You grit your teeth. As you sit in your chair, your mind begins to wander.
"I hate the doctor!" "Why must I go through this every single time I visit the office? "Who invented this torture device? "OMG is that a needle?!"
Now, thanks to the latest technology, your worries may be over. This past May, the FDA approved the intradermal flu vaccine for the 2011-2012 flu season. According to the Centers for Disease Control and Prevention (CDC) website, the intradermal flu vaccine works by being injected straight into the skin. As the Centers for Disease Control and Prevention writes on its website, traditional flu vaccines use needles that are injected into the muscle, so opting for the intradermal flu vaccine may save you from some of the more nasty side effects of the traditional flu vaccine.
However, there's still the possibility of side effects such as redness, swelling, toughness, pain, and itching. But hey, that's nothing compared to the thought of a painless experience at the doctor's office, right? And in all honesty, how many nights have you woken up in a cold sweat, dreading the impending flu shot? Probably more than you'd like to admit.
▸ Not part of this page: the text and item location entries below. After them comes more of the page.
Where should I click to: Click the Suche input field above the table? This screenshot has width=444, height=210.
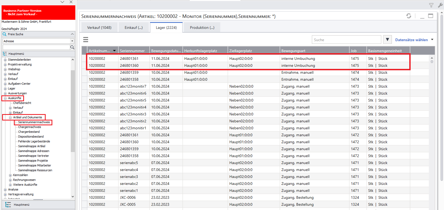(x=346, y=40)
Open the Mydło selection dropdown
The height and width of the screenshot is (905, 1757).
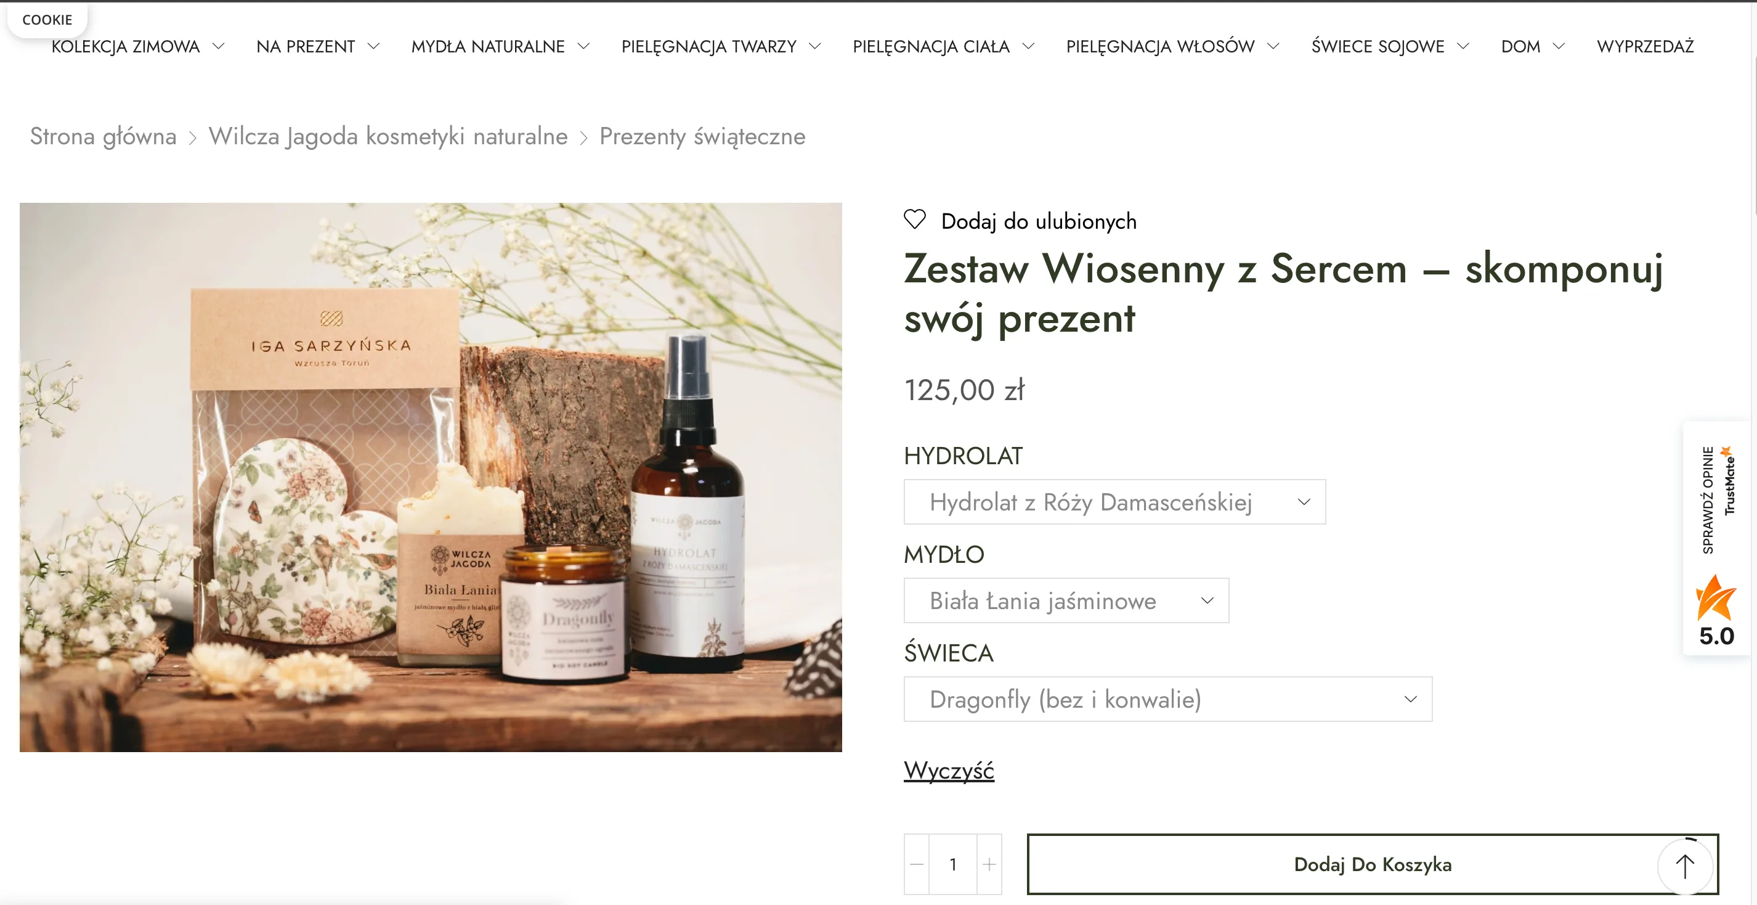click(1066, 601)
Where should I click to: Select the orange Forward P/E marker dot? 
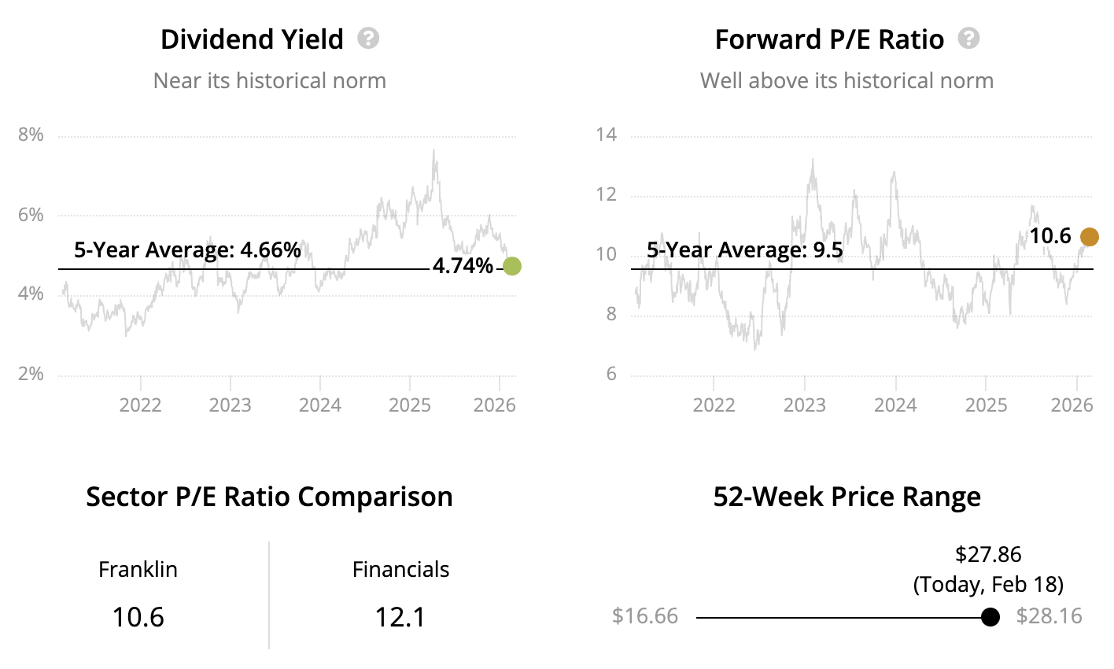pos(1090,236)
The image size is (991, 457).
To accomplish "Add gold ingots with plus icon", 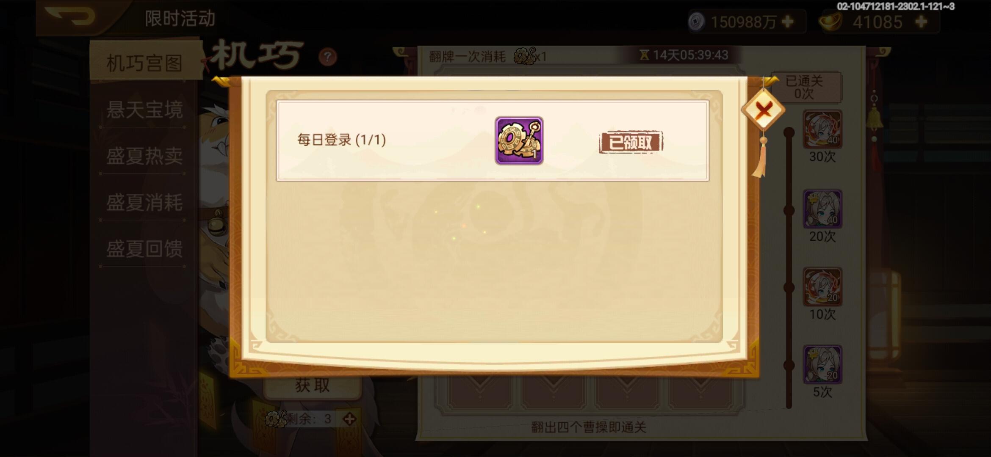I will pyautogui.click(x=921, y=22).
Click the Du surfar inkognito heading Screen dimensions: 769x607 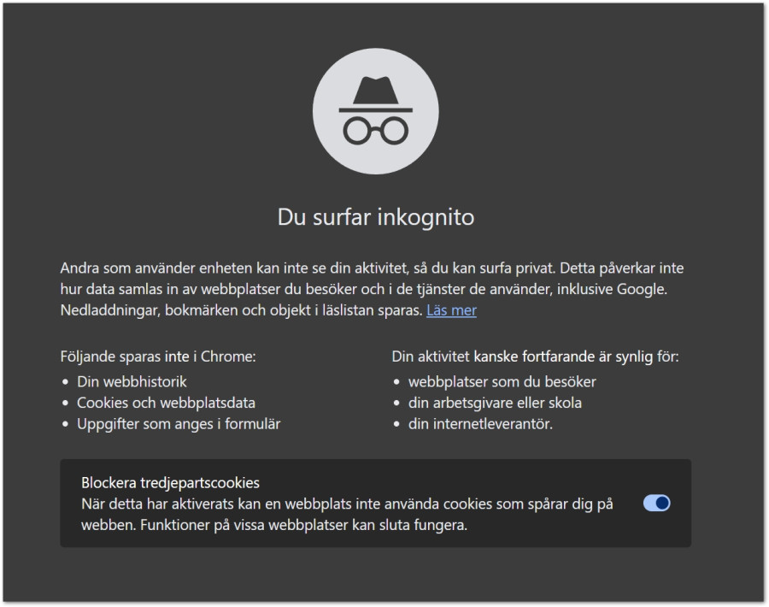[x=376, y=217]
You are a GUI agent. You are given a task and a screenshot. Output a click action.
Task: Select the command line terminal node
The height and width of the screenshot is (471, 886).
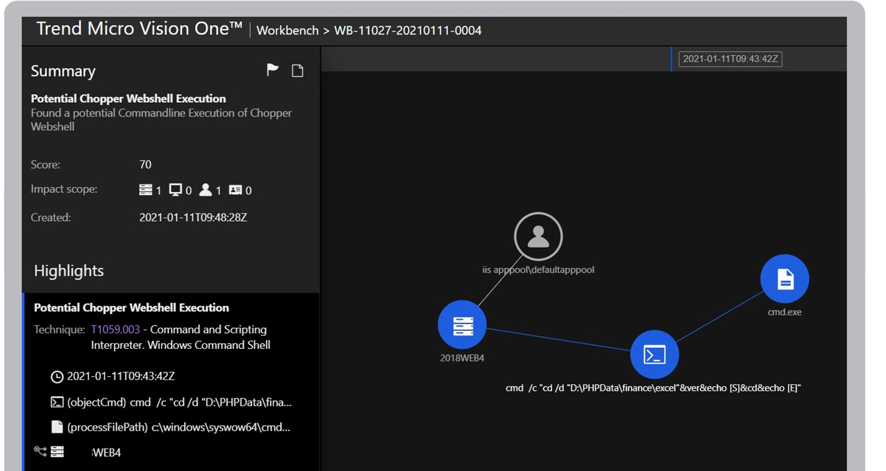coord(654,355)
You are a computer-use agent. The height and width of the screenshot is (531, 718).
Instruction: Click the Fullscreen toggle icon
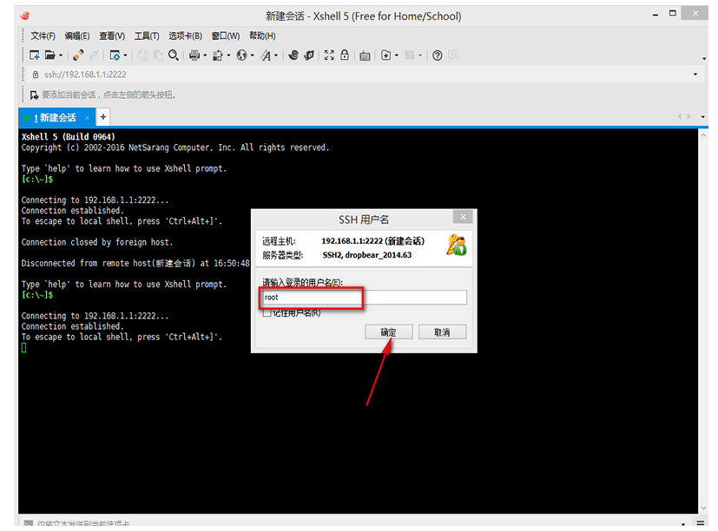(329, 56)
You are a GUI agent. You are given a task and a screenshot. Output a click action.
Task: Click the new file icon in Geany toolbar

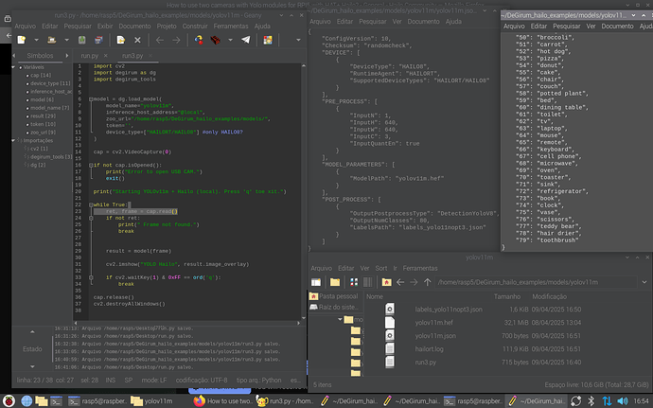(20, 40)
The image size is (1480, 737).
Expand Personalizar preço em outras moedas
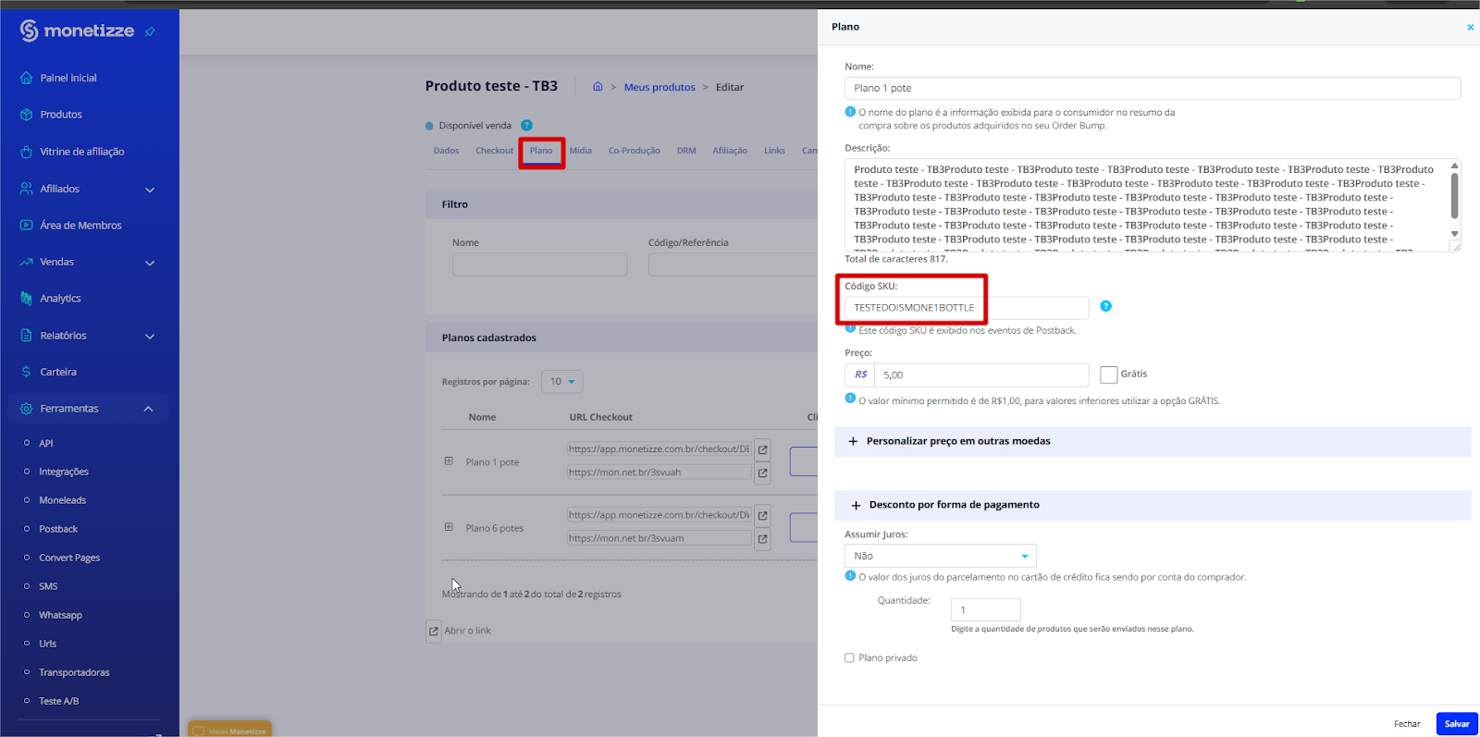click(x=957, y=441)
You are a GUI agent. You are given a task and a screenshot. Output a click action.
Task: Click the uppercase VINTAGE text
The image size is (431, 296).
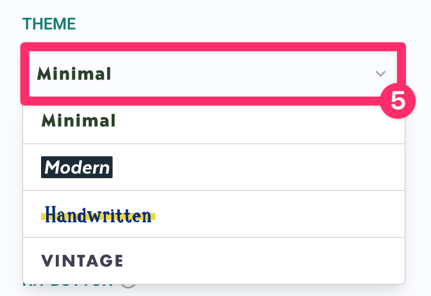click(82, 261)
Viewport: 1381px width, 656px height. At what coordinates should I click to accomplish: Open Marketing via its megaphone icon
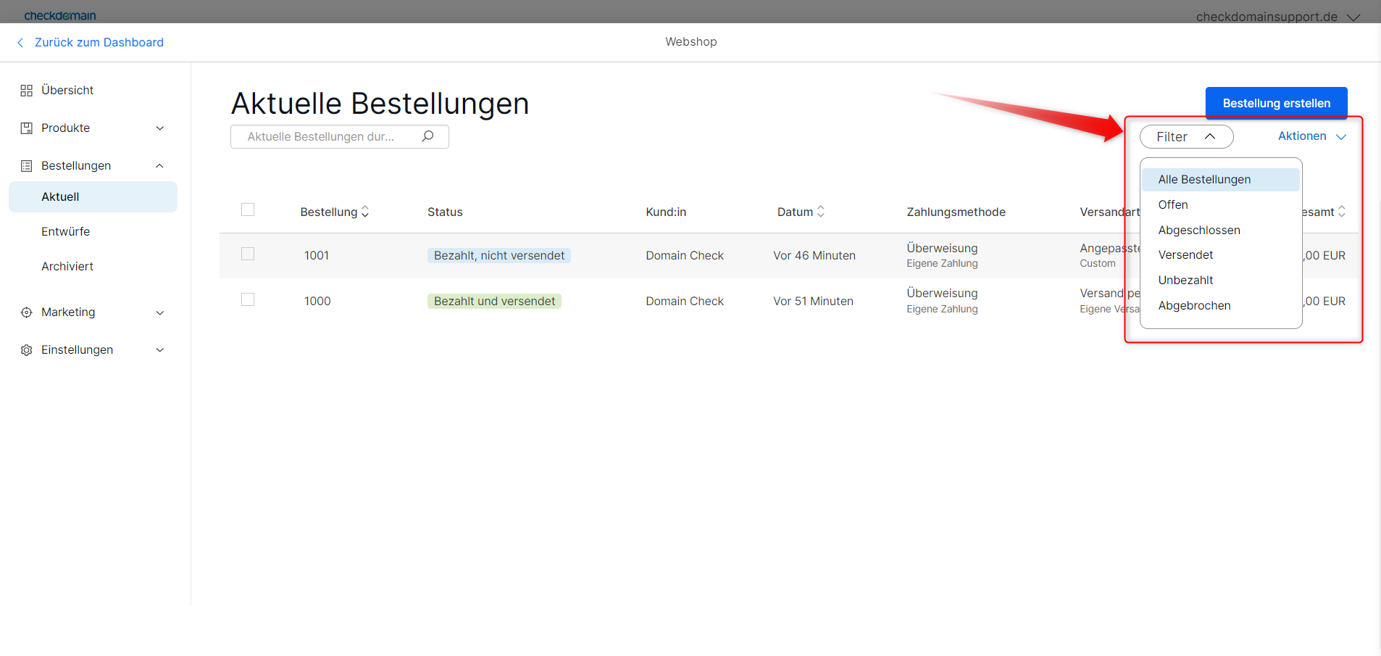coord(27,312)
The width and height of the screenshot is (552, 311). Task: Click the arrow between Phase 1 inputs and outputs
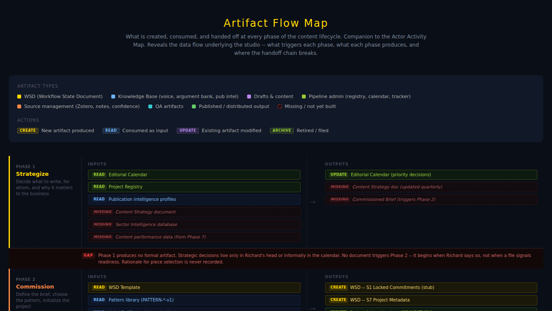tap(313, 202)
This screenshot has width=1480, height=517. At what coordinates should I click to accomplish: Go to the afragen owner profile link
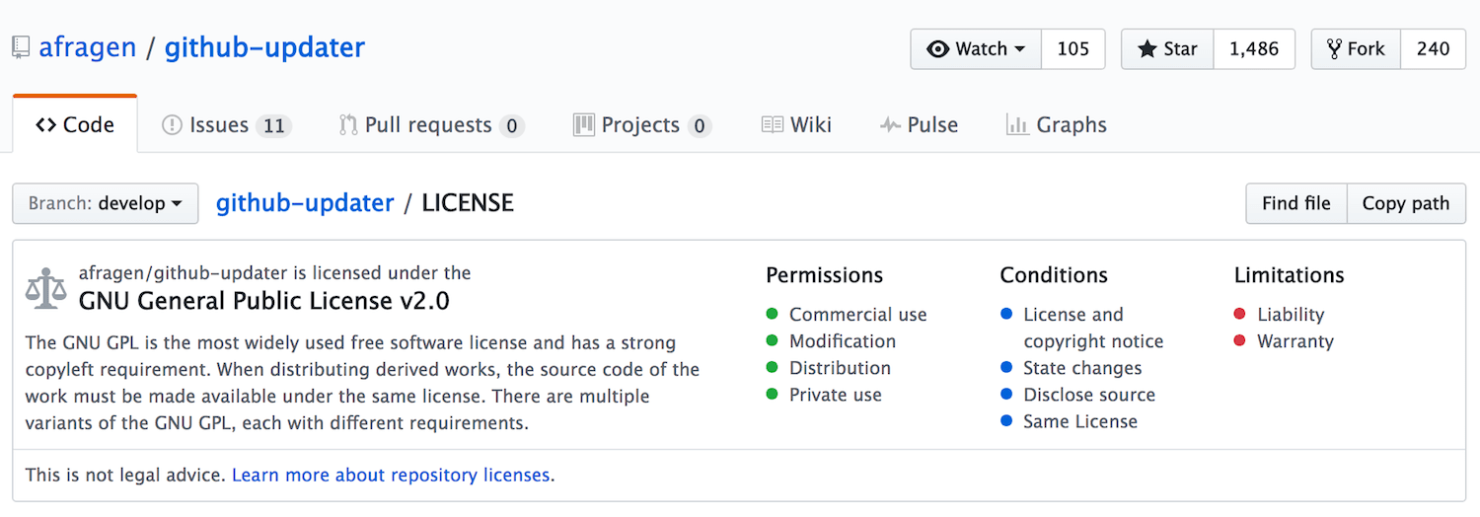87,47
Before you rush out the doctor's office, though, here are some important tips to keep in mind:
- The intradermal flu vaccine uses a smaller needle than the regular flu vaccine. According to the Centers for Disease Control and Prevention website, the needle is 90% smaller than traditional needles. Most often, flu vaccine needle sizes range from 1 inch to 1.5 inches. At 0.06 inches, the intradermal flu vaccine needle falls under the "Don't be afraid" category. Translation: If you flinch at the sight of a needle, take advantage of the intradermal flu vaccine. Your squeamish side will thank you.
- The FDA has approved the intradermal flu vaccine for adults aged 18-64. Children are not yet approved for the intradermal flu vaccine.
- The intradermal flu vaccine is manufactured by Sanofi Pasteur. According to Sanofi Pasteur, the intradermal flu vaccine will be distributed for the fall season. It will be available in clinics and doctor offices throughout the country.